Now i have been educated to the point where i can successfully code a working c++ program that will open both files and enter both sets of data into a third output file as is. What I am suppose to do is for the csv file grab each set of data between the commas and save as different variables. And for the txt file grab each set of data following this parameter for a fixed file type (the numbers mean between which characters certain data is):

1- 8 Part Number
6 Color code imbedded in part number
9-23 Item description
24-30 Price in format 9999.99
31 end of line marker

Color codes are 1=Red, 2=Blue, 3=White, 4=Black

My instructor was absent due to illness so everyone in the class was given a video he created that didn't explain anything about this new concept to us. (he often forgets to record and doesn't go back to correct this)

We jumped straight from while loops to this without any introduction except "do it"

He mentioned something in his video about using something to the effect of "nextPipeline" and "myStream" but in no way went into detail about either. I'm completely lost, have searched these forums and tutorials and have found nothing. I'm not asking for the project to be done for me, i just need to understand what in the world is going on.

Ahead of time, any help is greatly appreciated, i don't want to fail before i get started and any guidance whatsoever is a shove in the right direction.

thanks
I don't see the XML output specification anywhere, but that's just something that you need to know for the final result. Right now what you need most is to be told this: You need an XML writer. You either write your own, or you look up one in the Net, or you use the OS-provided MS XML (if in Windows). The thing with MS XML is that it is COM and you are nowhere near understanding COM, so I guess that's out of the question.

If you have studied classes and you understand XML, you should write your own. An XML writer should expose a collection of XML nodes, and each node should expose a collection of XML nodes, making the writer able to write child nodes inside the child nodes inside the child nodes, etc. Each XML node should also expose a collection of attributes too.

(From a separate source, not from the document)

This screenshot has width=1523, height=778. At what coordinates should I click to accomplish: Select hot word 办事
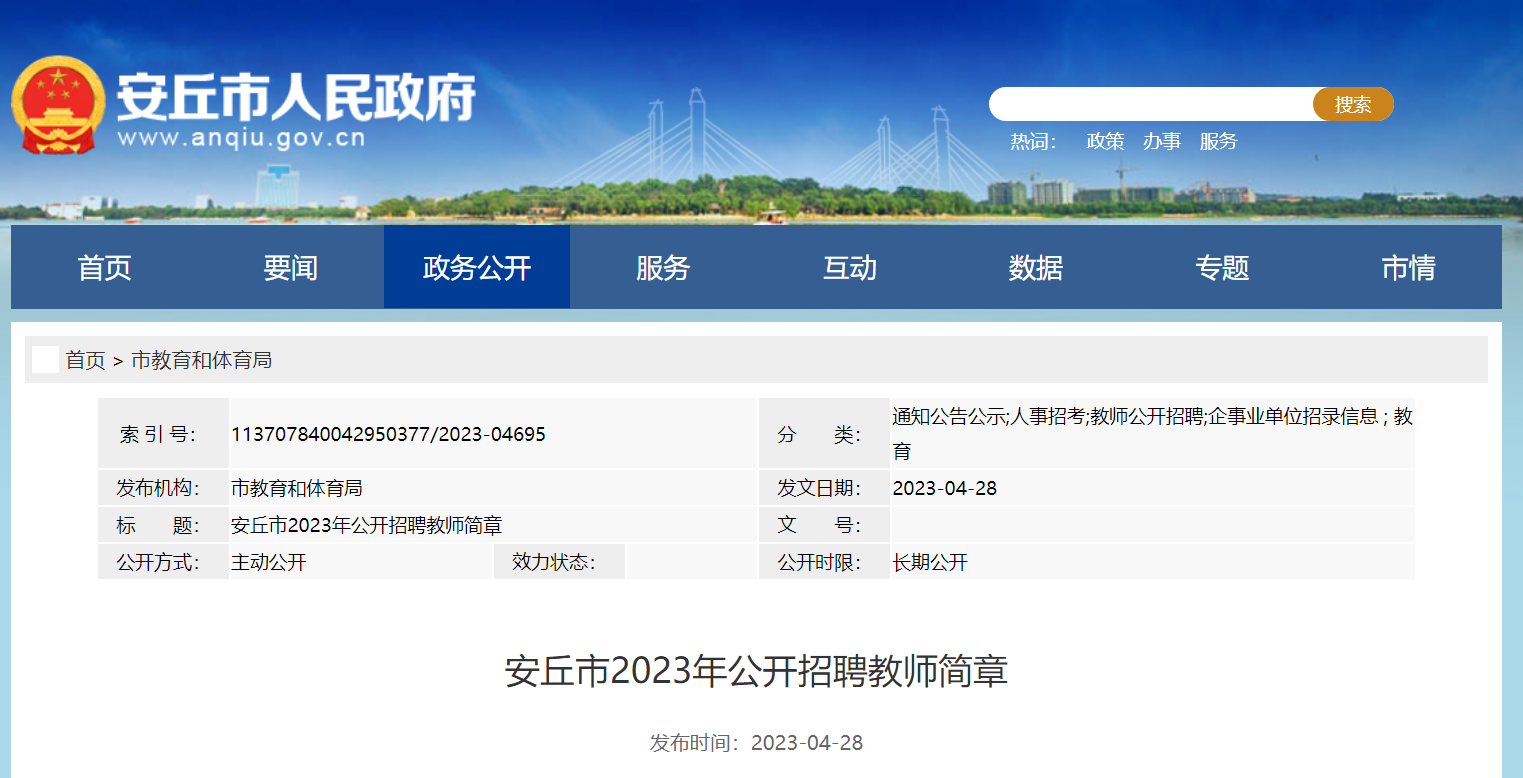click(x=1162, y=142)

In the end, all you need to do, once you have your XML Writer operating, is create a new XML document, and then start adding nodes to the root node, and finally saving the XML node hierarchy to a file.
Well of course you need to know your root node. But breaking it down you'll need functions for reading one line at a time, pulling out each element between delimiters (with a parameter to specify the delimiter comma (ascii #44 or hex 0x2C) , a function that keeps track of the number of characters processed in a given line that pulls out elements based on the range (like 1-8 or the 6th character for color). Obviously commas are used for variable length or optional fields (like names or non-filled data) and fixed lengths are used for standardized fields (like data of birth mm/dd/yy etc). Lastly you'll need a function to dynamically create structures to store the related elements based on the condition that the root cannot be found from pre-existing structures. Reference each structure in an array, or list. Loop through each line until you reach "EOF", storing each element in respective structure along the way.

At "EOF" you then pull out each structure one at a time writing them in xml format in the new file following the xml specification rules.

you'll probably make extensive use of simple getchar() function. Since the number of elements are known beforehand a pre-defined structure should work well. If number of elements are not known beforehand then a binary tree is useful. This is a non-class based solution, but you can easily use classes and even use virtual functions for some sweet polymorphism. It's a good problem b/c it teaches a lot of CS theory.